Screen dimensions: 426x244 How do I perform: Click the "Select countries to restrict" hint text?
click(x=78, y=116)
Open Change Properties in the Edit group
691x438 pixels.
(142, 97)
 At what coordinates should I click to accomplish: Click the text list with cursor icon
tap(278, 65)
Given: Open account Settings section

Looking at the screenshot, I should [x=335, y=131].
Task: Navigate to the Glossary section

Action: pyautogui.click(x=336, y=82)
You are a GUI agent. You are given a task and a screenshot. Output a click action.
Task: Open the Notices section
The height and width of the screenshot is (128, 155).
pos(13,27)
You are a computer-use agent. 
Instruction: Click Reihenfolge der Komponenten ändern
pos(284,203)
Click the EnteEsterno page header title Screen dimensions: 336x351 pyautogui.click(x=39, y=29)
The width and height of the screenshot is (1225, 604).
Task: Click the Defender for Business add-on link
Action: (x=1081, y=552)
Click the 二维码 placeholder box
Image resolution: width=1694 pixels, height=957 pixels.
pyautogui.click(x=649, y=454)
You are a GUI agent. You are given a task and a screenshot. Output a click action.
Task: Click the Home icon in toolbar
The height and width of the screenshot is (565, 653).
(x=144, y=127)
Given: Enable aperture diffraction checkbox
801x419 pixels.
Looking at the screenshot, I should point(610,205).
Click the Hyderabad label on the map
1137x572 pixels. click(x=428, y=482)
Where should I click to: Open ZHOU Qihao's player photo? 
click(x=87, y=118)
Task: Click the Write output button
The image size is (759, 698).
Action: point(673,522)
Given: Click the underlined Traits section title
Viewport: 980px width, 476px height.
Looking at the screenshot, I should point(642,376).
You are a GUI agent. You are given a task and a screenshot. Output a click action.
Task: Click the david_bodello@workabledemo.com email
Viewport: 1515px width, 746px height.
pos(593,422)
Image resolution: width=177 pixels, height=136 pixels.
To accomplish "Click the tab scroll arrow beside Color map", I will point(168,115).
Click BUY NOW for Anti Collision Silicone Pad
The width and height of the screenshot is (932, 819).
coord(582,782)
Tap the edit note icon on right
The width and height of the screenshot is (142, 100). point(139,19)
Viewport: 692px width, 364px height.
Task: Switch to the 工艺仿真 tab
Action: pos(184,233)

○ ○ ○

§ **WHAT YOU WILL DO**
Your task is to write out, exactly, the line that holds "At what coordinates" and every line after it until the records end.

§ **PROBLEM SOLUTION**
 At what coordinates should I click to accomplish: Click the text list with cursor icon
tap(278, 65)
Given: Open account Settings section

Looking at the screenshot, I should [x=335, y=131].
Task: Navigate to the Glossary section

Action: pyautogui.click(x=336, y=82)
You are a GUI agent. You are given a task and a screenshot. Output a click action.
Task: Open the Notices section
The height and width of the screenshot is (128, 155).
pos(13,27)
You are a computer-use agent. 
Instruction: Click Reihenfolge der Komponenten ändern
pos(284,203)
Click the EnteEsterno page header title Screen dimensions: 336x351 pyautogui.click(x=39, y=29)
The width and height of the screenshot is (1225, 604).
Task: Click the Defender for Business add-on link
Action: (x=1081, y=552)
Click the 二维码 placeholder box
Image resolution: width=1694 pixels, height=957 pixels.
pyautogui.click(x=649, y=454)
You are a GUI agent. You are given a task and a screenshot. Output a click action.
Task: Click the Home icon in toolbar
The height and width of the screenshot is (565, 653).
(x=144, y=127)
Given: Enable aperture diffraction checkbox
801x419 pixels.
Looking at the screenshot, I should point(610,205).
Click the Hyderabad label on the map
1137x572 pixels. click(x=428, y=482)
Where should I click to: Open ZHOU Qihao's player photo? 
click(x=87, y=118)
Task: Click the Write output button
The image size is (759, 698).
Action: point(673,522)
Given: Click the underlined Traits section title
Viewport: 980px width, 476px height.
Looking at the screenshot, I should point(642,376).
You are a GUI agent. You are given a task and a screenshot. Output a click action.
Task: Click the david_bodello@workabledemo.com email
Viewport: 1515px width, 746px height.
pos(593,422)
Image resolution: width=177 pixels, height=136 pixels.
To accomplish "Click the tab scroll arrow beside Color map", I will point(168,115).
Click BUY NOW for Anti Collision Silicone Pad
The width and height of the screenshot is (932, 819).
coord(582,782)
Tap the edit note icon on right
The width and height of the screenshot is (142, 100). point(139,19)
Viewport: 692px width, 364px height.
Task: Switch to the 工艺仿真 tab
Action: pos(184,233)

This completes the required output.